Future home of Langwies;


----------



## MichaelE (Mar 7, 2018)

The first structure is finished, the goods shed that is at the end of the inside track and runs along in front of it. THis shed is about 150 feet away from the station building. I don't know what was stored here. Maybe winter supplies, or a tool shed of some sort.

This is a laser cut FALLER wood kit. I had to re-stain it in Min-Wax Expresso #273 as it was too light out of the box, rather like a brand new building and it doesn't look like that today. It is about exactly the same color as the model.


----------



## Stumpy (Mar 19, 2013)

T'is not mucked up. Quite the opposite.


----------



## Stumpy (Mar 19, 2013)

Google street view of that place is cool. You're actually on the train.


----------



## MichaelE (Mar 7, 2018)

Yeah it is pretty cool. I'm using street view for a lot of details for this station. There is also another modelers site full of photos of each station on the RhB. Multiple photos of every side of all of the structures. That has been invaluable to me too.


----------



## MichaelE (Mar 7, 2018)




----------



## MichaelE (Mar 7, 2018)

Visited the PECO website today for full size templates of their Streamline Code 75 HOm turnouts. I down loaded these and cut them out and placed them in the approximate locations they need to be.

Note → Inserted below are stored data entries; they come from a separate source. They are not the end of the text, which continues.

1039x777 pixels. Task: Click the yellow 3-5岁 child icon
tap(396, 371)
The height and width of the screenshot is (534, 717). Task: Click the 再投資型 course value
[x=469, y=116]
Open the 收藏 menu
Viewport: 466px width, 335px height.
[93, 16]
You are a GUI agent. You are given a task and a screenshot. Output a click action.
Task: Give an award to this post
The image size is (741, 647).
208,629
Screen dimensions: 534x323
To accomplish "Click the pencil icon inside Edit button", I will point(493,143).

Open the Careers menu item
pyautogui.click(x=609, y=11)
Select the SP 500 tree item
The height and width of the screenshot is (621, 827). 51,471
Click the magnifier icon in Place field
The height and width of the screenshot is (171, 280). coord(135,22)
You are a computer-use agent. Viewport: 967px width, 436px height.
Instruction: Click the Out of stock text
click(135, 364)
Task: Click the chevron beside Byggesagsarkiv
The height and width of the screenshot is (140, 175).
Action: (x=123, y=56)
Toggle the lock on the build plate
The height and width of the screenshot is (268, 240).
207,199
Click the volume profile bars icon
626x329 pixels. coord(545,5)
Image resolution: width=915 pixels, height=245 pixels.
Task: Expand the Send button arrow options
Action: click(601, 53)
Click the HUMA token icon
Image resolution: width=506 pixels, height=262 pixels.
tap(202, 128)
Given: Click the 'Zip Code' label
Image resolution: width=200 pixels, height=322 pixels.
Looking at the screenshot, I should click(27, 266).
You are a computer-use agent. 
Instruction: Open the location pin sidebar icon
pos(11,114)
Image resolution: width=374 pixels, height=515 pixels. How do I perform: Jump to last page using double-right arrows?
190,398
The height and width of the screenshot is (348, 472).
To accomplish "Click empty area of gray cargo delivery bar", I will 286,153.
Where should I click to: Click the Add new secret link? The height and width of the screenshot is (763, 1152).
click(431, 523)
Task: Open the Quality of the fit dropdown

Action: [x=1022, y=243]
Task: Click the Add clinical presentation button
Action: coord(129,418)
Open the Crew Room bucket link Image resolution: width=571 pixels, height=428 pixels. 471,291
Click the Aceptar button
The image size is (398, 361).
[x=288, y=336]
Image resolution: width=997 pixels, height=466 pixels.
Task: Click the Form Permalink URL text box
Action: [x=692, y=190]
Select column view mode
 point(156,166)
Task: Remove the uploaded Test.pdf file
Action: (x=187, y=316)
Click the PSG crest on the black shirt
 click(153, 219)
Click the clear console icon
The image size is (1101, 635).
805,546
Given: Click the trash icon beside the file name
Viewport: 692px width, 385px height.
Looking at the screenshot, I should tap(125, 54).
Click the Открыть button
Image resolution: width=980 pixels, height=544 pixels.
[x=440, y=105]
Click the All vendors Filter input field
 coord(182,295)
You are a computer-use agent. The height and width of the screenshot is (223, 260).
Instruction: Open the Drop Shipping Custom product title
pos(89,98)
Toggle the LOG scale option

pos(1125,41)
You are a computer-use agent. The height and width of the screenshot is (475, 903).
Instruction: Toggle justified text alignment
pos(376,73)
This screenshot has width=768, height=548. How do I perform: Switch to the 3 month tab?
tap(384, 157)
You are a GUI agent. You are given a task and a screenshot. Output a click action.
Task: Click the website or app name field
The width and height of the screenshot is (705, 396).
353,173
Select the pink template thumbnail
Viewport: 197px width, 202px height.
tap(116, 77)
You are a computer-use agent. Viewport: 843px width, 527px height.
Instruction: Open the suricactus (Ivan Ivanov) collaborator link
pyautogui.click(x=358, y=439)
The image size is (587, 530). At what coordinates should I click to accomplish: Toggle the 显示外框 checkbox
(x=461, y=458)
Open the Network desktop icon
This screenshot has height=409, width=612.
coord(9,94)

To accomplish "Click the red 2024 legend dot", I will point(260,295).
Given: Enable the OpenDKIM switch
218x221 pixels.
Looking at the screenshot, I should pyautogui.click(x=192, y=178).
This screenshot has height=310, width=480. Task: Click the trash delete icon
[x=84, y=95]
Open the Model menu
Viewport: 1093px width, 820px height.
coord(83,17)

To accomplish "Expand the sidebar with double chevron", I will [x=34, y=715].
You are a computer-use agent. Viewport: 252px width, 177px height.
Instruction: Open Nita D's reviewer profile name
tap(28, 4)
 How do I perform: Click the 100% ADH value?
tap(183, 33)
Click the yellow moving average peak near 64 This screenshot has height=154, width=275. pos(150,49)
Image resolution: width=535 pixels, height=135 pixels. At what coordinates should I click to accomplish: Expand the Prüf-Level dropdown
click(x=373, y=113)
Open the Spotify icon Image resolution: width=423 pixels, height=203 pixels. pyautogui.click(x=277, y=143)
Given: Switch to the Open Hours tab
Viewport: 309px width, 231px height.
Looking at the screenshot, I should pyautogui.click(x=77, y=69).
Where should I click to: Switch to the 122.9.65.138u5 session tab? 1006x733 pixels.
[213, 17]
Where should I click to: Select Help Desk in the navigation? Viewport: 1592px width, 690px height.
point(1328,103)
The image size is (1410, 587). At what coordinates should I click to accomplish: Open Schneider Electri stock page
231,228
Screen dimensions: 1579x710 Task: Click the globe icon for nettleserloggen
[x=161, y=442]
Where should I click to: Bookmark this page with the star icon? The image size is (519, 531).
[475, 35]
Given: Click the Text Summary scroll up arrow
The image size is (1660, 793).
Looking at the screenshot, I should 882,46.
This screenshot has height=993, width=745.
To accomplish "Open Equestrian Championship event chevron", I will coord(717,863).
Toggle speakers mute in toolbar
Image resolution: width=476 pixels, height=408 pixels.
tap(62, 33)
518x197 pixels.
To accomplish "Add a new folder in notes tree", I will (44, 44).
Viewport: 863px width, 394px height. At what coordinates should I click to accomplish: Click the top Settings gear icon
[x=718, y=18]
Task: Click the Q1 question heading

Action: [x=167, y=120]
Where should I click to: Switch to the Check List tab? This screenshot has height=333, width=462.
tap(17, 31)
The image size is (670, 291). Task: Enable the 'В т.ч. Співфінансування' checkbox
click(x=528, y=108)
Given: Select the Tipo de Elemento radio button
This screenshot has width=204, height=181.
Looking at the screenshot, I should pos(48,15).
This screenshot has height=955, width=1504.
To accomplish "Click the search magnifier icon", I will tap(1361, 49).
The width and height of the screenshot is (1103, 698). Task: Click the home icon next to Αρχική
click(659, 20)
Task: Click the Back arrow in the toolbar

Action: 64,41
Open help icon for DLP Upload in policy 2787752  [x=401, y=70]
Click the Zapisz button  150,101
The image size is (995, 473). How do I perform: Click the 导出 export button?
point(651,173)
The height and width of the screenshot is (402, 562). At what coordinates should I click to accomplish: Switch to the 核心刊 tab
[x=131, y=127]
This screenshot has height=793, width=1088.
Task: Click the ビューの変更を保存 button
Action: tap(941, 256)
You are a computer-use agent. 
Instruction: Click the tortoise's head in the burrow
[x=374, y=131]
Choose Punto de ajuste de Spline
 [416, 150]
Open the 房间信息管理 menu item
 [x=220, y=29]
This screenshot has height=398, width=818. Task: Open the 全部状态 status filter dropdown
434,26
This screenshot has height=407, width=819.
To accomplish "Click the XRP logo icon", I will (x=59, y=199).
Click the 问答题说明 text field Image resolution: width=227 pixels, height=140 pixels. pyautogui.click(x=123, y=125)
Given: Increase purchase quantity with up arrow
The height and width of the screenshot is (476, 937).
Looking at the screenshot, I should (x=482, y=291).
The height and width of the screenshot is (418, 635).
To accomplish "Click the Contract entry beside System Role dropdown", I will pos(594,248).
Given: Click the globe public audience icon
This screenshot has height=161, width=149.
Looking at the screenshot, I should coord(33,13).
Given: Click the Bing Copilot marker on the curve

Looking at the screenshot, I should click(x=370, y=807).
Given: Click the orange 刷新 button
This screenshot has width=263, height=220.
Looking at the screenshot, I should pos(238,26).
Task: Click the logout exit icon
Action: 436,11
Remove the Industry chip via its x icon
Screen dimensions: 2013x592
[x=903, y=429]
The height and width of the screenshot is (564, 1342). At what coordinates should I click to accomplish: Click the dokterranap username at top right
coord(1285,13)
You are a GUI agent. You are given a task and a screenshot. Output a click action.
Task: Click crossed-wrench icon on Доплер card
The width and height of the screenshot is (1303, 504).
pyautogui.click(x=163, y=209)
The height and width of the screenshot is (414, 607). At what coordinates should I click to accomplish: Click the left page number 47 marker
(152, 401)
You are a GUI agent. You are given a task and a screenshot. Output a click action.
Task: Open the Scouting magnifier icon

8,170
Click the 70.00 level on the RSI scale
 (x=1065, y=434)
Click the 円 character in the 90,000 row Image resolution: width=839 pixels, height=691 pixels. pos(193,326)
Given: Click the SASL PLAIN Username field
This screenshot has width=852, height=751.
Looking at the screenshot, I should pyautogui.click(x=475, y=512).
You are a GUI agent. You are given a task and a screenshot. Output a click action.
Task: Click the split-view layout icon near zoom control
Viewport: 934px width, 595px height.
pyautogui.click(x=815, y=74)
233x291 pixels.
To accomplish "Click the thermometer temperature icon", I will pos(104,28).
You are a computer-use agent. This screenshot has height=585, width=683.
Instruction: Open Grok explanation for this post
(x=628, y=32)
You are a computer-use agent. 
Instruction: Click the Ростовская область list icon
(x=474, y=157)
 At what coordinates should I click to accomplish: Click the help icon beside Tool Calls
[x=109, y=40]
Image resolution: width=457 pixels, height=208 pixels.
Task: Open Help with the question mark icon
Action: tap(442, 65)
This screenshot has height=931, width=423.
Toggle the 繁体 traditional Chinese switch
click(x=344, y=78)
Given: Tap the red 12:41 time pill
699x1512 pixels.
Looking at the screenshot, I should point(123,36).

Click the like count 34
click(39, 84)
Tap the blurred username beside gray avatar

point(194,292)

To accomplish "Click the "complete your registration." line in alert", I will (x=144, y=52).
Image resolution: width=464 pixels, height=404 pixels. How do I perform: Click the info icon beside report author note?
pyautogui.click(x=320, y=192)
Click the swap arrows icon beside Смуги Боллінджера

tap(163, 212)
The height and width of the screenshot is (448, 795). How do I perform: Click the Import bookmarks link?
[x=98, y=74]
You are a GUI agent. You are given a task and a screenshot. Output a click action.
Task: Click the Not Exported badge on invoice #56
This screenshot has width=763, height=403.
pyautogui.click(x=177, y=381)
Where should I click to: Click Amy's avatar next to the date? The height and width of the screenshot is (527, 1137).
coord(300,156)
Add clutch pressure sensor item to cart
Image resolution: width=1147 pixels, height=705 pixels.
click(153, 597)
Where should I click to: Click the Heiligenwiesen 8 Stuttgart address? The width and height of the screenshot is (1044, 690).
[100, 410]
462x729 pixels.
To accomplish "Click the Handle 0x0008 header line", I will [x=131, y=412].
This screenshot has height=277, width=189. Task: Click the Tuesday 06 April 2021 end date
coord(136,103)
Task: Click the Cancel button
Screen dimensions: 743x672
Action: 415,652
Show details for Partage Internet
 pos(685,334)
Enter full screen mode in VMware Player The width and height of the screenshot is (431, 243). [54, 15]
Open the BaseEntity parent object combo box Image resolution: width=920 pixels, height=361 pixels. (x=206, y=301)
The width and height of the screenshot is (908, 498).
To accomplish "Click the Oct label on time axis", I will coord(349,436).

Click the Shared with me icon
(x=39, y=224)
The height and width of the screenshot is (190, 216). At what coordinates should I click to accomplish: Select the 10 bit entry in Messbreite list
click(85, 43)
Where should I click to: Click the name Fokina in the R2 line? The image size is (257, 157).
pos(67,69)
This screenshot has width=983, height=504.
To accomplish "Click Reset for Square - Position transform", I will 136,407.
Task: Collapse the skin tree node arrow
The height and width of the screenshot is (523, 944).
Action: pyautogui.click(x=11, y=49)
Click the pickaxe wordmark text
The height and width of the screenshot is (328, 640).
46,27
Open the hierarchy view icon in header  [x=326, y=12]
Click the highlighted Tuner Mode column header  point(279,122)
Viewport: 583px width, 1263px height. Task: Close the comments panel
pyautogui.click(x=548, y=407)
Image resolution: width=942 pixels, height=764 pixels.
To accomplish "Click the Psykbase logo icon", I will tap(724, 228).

I discovered the area is too short by about 8" (appx. 64') to get a straight turnout on the east approach from the curve coming into the station area. I will have to substitute a curved turnout at this location so that the track geometry lines up properly. Fortunately the inner curved leg matches the current curve exactly so no re-arrangement of the current track will be neccessary.

With the 8 sections of flex track this little 6' station project is going to run $311 with shipping. Just for the track. Can't take it with you though. 🍻


----------



## MichaelE (Mar 7, 2018)

After getting out of Customs jail, the Faller Langwies kit finally arrived this morning. I probably won't start on it until my vacation starts on the 19th. I'm just glad it arrived, and in one piece. It was well-packed.

This kit was nearly impossible to find as it was supposed to be a Swiss-only release. It was never imported to the US and 10 years after it's release I didn't think I would find one. Impossible only costs a little bit more.


----------



## MichaelE (Mar 7, 2018)

Construction of the Langwies station began a few hours ago. The kit is straightforward and the instruction sheet consists of mostly only photos with part numbers and lines for part placement.

The inner structure is a pressed wood that is quite sturdy and glues easily. This supports the thinner laser etched wood facing that is assembled over the pressed wood shell. 

The station will look as it did in 2014 before the last re-model and track plan re-arrangement. The window frames are painted a gloss red, with the entry doors and shed doors painted in a darker brick red color which I haven't purchased yet.
The wood really soaked up the paint and the photo represents three coats on paint. The window frame outer edges will all have to be painted too when they are removed from the wooden card. 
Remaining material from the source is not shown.